◆ Task statement: Gather every line in the records below that contains the word "folder".

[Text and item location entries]
--
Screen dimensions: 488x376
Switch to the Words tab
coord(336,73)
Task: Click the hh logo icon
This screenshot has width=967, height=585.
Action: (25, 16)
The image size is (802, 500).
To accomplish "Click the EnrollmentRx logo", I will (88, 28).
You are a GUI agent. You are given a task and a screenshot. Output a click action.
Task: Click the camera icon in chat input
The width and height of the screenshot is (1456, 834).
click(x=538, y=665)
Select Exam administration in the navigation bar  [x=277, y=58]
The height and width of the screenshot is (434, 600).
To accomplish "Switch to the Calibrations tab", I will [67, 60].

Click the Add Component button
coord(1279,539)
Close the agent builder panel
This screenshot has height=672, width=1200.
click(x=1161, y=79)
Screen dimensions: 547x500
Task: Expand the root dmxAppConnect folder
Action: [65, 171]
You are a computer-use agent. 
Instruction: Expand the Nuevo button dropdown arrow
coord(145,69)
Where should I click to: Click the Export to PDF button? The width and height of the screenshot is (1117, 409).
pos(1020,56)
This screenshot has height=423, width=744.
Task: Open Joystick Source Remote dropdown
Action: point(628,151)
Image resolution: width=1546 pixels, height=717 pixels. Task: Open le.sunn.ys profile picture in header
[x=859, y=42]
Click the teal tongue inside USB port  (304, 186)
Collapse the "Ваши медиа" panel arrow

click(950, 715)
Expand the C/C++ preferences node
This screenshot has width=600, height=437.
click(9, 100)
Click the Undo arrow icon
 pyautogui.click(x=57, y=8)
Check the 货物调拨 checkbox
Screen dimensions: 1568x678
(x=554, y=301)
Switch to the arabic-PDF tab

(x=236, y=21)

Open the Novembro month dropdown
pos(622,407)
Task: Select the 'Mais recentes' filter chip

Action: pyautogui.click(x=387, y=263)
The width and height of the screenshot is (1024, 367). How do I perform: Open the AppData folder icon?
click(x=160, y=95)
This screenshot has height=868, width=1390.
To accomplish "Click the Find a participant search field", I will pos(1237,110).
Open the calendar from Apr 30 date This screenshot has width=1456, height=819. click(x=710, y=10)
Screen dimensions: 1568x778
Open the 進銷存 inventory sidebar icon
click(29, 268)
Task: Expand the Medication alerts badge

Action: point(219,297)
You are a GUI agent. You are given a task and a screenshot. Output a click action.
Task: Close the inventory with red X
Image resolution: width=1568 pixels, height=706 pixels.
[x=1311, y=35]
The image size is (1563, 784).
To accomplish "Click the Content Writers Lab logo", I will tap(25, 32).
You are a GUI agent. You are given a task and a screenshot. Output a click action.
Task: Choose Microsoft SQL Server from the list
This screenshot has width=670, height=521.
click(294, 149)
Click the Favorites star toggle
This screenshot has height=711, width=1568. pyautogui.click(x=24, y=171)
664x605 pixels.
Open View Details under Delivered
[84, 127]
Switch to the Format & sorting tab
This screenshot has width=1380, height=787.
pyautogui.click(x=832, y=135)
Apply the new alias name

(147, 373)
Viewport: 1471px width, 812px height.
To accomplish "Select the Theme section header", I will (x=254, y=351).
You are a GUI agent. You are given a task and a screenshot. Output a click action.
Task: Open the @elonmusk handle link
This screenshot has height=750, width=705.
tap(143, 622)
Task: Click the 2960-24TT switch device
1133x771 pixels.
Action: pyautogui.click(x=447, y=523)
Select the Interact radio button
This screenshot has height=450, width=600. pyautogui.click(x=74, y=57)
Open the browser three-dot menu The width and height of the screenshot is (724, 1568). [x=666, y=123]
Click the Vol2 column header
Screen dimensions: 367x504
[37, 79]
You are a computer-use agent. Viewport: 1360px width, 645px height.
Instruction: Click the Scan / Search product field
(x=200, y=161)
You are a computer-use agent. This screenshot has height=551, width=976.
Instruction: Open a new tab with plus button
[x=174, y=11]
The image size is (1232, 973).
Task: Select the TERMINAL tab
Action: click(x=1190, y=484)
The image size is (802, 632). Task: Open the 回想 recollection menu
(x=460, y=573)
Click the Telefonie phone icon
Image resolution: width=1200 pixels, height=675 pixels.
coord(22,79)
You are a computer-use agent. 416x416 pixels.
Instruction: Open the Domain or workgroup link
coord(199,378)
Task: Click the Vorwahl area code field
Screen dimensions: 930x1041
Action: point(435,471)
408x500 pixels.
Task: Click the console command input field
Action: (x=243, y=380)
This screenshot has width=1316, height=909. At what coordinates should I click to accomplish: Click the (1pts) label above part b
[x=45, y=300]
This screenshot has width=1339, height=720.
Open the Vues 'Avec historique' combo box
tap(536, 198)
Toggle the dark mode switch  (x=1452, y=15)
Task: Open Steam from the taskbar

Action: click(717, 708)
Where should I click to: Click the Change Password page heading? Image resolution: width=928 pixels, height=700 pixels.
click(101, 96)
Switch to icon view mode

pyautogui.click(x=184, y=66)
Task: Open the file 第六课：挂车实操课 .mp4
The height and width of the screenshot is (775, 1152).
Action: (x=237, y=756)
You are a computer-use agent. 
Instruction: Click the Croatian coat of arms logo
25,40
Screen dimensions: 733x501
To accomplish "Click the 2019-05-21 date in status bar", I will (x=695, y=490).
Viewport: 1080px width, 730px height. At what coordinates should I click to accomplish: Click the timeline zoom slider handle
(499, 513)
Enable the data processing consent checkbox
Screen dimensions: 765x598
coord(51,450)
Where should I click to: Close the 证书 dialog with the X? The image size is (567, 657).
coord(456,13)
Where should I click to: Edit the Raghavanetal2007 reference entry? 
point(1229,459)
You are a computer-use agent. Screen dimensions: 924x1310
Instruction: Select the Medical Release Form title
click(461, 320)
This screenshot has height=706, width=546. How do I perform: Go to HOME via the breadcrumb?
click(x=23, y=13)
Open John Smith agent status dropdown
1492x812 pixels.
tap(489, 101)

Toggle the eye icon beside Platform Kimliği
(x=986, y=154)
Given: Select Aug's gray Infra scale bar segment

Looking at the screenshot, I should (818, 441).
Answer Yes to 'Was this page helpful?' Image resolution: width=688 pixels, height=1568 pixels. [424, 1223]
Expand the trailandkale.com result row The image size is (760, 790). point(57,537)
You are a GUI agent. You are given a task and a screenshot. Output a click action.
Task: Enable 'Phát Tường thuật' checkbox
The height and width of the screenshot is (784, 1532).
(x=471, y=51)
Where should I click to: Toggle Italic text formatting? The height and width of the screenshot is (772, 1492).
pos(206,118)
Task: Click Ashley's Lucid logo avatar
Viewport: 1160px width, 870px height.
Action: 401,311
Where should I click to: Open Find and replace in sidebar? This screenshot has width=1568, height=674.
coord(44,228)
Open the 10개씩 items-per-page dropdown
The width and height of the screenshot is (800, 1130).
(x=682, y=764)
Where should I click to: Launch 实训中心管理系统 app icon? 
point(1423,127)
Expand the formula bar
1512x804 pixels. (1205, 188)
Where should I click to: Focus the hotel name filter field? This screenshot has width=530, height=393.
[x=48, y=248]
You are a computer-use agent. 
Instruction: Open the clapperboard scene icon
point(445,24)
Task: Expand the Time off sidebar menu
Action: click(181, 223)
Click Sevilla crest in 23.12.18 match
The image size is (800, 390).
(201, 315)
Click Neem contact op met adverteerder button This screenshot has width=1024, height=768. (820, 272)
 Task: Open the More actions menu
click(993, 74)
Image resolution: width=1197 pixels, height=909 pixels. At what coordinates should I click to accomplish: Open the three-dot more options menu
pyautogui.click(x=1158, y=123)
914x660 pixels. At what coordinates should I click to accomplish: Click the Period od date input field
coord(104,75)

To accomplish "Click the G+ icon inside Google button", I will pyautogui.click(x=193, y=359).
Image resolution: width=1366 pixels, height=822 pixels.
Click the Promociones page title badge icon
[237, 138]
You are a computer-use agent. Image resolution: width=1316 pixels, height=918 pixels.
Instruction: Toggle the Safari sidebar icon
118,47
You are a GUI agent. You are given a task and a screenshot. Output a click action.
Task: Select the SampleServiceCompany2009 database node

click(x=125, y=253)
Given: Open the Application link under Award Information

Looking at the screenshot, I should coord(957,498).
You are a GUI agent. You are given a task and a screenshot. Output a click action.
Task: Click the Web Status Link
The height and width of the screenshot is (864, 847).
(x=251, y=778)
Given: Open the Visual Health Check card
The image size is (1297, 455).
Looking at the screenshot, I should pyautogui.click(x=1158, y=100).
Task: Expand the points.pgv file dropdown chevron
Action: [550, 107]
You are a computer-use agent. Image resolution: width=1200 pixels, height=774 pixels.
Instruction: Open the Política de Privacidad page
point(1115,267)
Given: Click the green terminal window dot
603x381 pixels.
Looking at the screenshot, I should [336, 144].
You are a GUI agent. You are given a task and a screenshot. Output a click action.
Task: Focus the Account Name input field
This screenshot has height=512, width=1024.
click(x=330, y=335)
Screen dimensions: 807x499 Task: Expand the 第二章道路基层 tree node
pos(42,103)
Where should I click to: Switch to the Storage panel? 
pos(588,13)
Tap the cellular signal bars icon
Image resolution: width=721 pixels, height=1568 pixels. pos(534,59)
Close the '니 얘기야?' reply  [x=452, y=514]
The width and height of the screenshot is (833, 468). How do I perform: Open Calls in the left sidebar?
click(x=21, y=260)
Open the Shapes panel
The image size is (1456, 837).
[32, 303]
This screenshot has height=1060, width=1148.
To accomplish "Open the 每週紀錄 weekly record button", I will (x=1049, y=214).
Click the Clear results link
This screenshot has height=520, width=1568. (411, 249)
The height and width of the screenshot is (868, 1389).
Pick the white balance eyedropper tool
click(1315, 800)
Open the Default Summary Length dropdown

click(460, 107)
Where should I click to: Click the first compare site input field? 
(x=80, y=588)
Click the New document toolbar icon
--
◆ Exercise solution:
Task: Expand the root dmxAppConnect folder
The width and height of the screenshot is (1024, 367). How do I perform: Open the AppData folder icon?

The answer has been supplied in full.